Recorded information:
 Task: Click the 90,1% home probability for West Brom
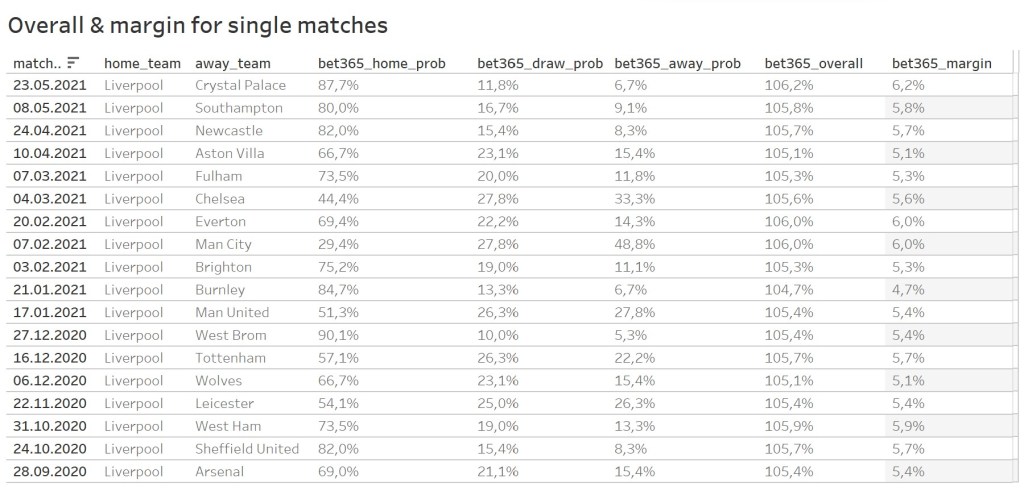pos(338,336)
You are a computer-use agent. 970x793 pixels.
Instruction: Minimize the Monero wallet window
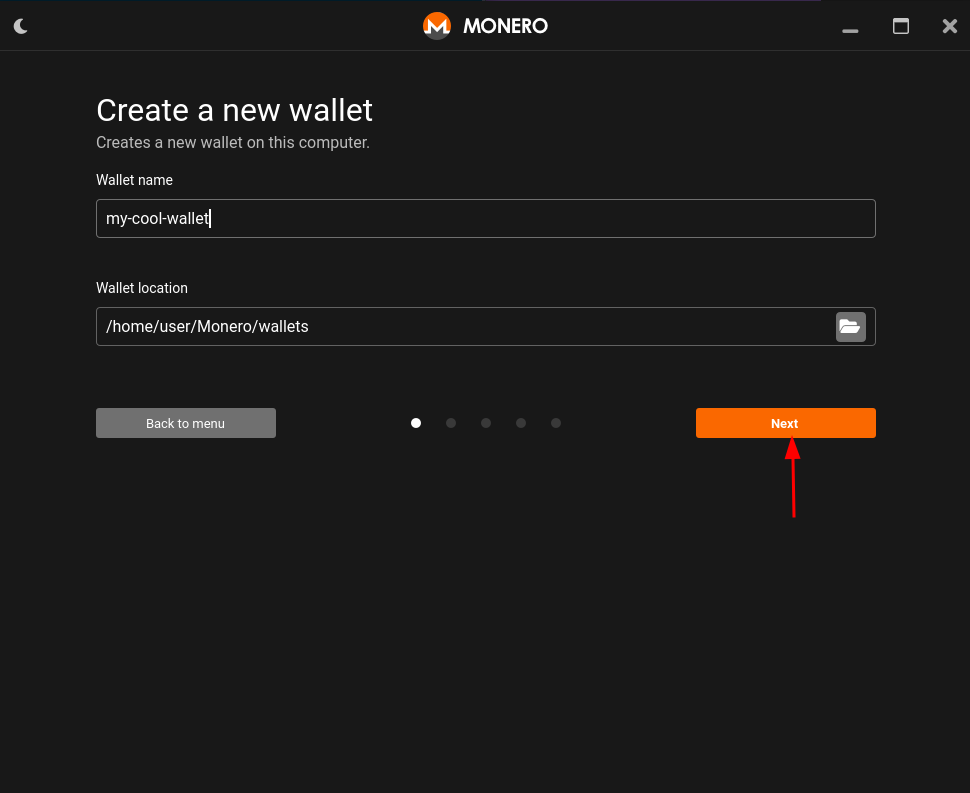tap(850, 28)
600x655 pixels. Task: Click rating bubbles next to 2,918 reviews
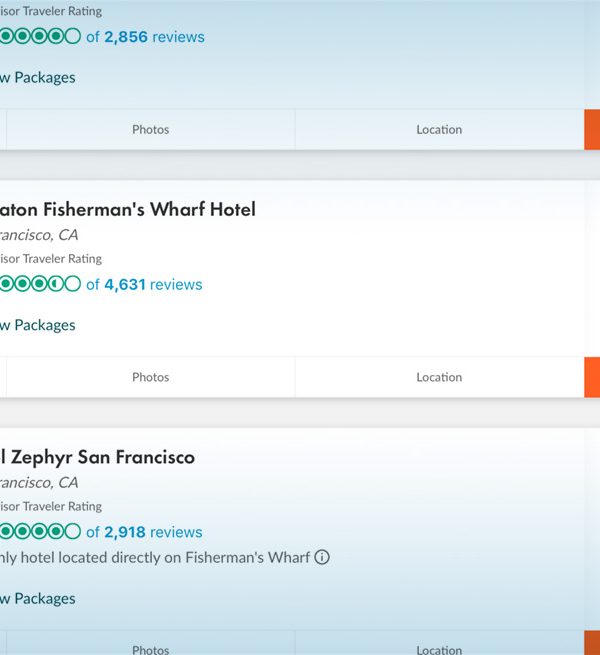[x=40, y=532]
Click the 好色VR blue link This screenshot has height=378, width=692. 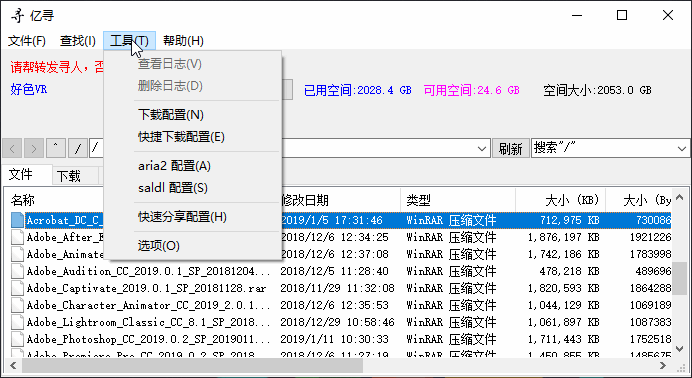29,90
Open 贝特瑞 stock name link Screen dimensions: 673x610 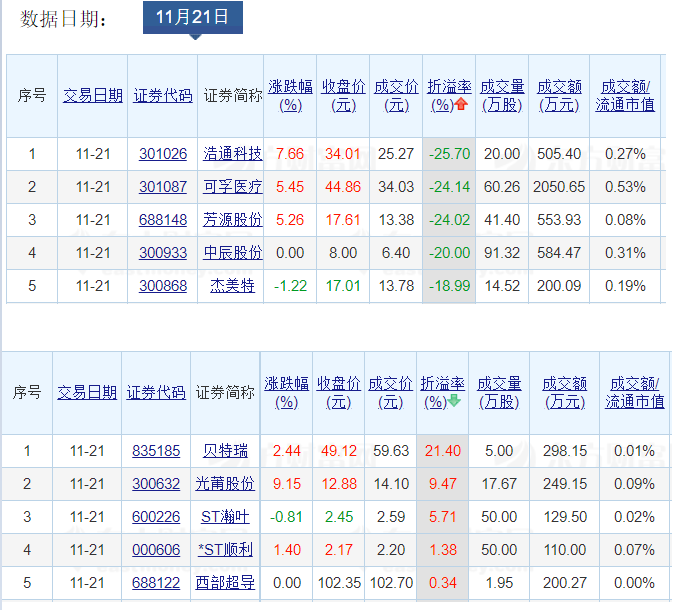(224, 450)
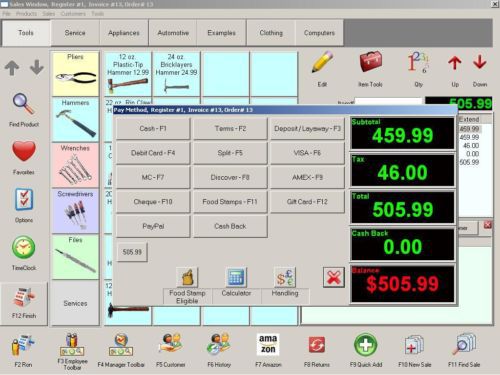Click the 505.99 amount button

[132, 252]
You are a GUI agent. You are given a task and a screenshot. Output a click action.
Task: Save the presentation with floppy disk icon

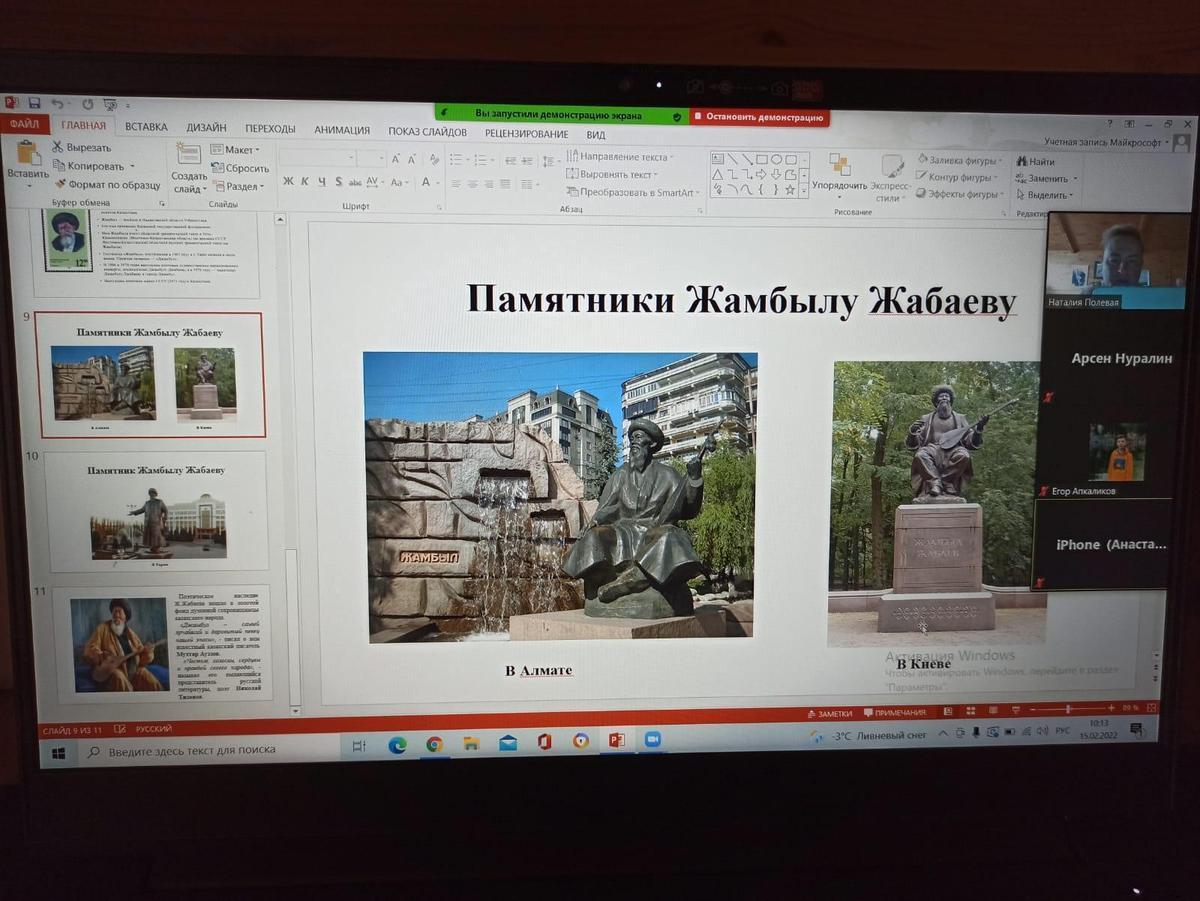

Exercise description: Each line of the records that contains the string "agent" must be copied.

Problem solution:
You are a computer-use agent. 970x793 pixels.
You are a GUI agent. You are given a task and a screenshot. Output a click action.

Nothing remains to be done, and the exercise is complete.